__Task item__.
Repeat everything in the listing below. Keep each line exact.

__Input data__.

Segment Open

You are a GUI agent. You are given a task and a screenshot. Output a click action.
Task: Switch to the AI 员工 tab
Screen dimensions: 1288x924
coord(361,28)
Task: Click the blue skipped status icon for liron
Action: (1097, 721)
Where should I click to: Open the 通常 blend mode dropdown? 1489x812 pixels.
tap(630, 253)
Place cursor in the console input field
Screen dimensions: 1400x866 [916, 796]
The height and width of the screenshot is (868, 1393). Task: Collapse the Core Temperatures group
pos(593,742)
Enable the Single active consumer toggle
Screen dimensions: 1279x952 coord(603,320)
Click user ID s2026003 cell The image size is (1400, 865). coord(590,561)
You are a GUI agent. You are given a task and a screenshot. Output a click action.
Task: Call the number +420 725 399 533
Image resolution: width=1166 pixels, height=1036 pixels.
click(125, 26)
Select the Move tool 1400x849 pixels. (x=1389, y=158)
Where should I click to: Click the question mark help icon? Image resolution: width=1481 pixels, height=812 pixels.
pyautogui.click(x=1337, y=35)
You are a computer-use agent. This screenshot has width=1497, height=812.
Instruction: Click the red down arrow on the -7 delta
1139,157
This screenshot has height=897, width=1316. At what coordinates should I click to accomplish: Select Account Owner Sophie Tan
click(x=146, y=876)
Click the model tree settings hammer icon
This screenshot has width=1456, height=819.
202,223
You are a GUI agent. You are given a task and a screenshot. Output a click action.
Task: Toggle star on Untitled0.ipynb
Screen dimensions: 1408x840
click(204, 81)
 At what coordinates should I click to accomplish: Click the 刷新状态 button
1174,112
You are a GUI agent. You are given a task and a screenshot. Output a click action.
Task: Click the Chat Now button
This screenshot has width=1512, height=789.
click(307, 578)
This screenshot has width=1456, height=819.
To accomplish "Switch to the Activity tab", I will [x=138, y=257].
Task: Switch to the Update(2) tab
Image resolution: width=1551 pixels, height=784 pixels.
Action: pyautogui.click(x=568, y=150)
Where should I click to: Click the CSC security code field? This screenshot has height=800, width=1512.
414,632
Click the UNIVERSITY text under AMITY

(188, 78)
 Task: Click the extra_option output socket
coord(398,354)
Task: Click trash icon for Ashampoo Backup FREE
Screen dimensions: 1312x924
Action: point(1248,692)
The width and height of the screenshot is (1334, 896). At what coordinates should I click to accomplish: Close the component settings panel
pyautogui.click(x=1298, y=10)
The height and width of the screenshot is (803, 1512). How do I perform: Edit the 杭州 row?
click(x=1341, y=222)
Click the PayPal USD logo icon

Segment Closed

__Task answer__.
You are a GUI agent. You are given a task and a screenshot. Output a click action.
Task: Switch to the AI 员工 tab
Screen dimensions: 1288x924
coord(361,28)
Task: Click the blue skipped status icon for liron
Action: (1097, 721)
Where should I click to: Open the 通常 blend mode dropdown? 1489x812 pixels.
tap(630, 253)
Place cursor in the console input field
Screen dimensions: 1400x866 [916, 796]
The height and width of the screenshot is (868, 1393). Task: Collapse the Core Temperatures group
pos(593,742)
Enable the Single active consumer toggle
Screen dimensions: 1279x952 coord(603,320)
Click user ID s2026003 cell The image size is (1400, 865). coord(590,561)
You are a GUI agent. You are given a task and a screenshot. Output a click action.
Task: Call the number +420 725 399 533
Image resolution: width=1166 pixels, height=1036 pixels.
click(125, 26)
Select the Move tool 1400x849 pixels. (x=1389, y=158)
Where should I click to: Click the question mark help icon? Image resolution: width=1481 pixels, height=812 pixels.
pyautogui.click(x=1337, y=35)
You are a computer-use agent. This screenshot has width=1497, height=812.
Instruction: Click the red down arrow on the -7 delta
1139,157
This screenshot has height=897, width=1316. At what coordinates should I click to accomplish: Select Account Owner Sophie Tan
click(x=146, y=876)
Click the model tree settings hammer icon
This screenshot has width=1456, height=819.
202,223
You are a GUI agent. You are given a task and a screenshot. Output a click action.
Task: Toggle star on Untitled0.ipynb
Screen dimensions: 1408x840
click(204, 81)
 At what coordinates should I click to accomplish: Click the 刷新状态 button
1174,112
You are a GUI agent. You are given a task and a screenshot. Output a click action.
Task: Click the Chat Now button
This screenshot has width=1512, height=789.
click(307, 578)
This screenshot has width=1456, height=819.
To accomplish "Switch to the Activity tab", I will [x=138, y=257].
Task: Switch to the Update(2) tab
Image resolution: width=1551 pixels, height=784 pixels.
Action: pyautogui.click(x=568, y=150)
Where should I click to: Click the CSC security code field? This screenshot has height=800, width=1512.
414,632
Click the UNIVERSITY text under AMITY

(188, 78)
 Task: Click the extra_option output socket
coord(398,354)
Task: Click trash icon for Ashampoo Backup FREE
Screen dimensions: 1312x924
Action: point(1248,692)
The width and height of the screenshot is (1334, 896). At what coordinates should I click to accomplish: Close the component settings panel
pyautogui.click(x=1298, y=10)
The height and width of the screenshot is (803, 1512). How do I perform: Edit the 杭州 row?
click(x=1341, y=222)
Click the PayPal USD logo icon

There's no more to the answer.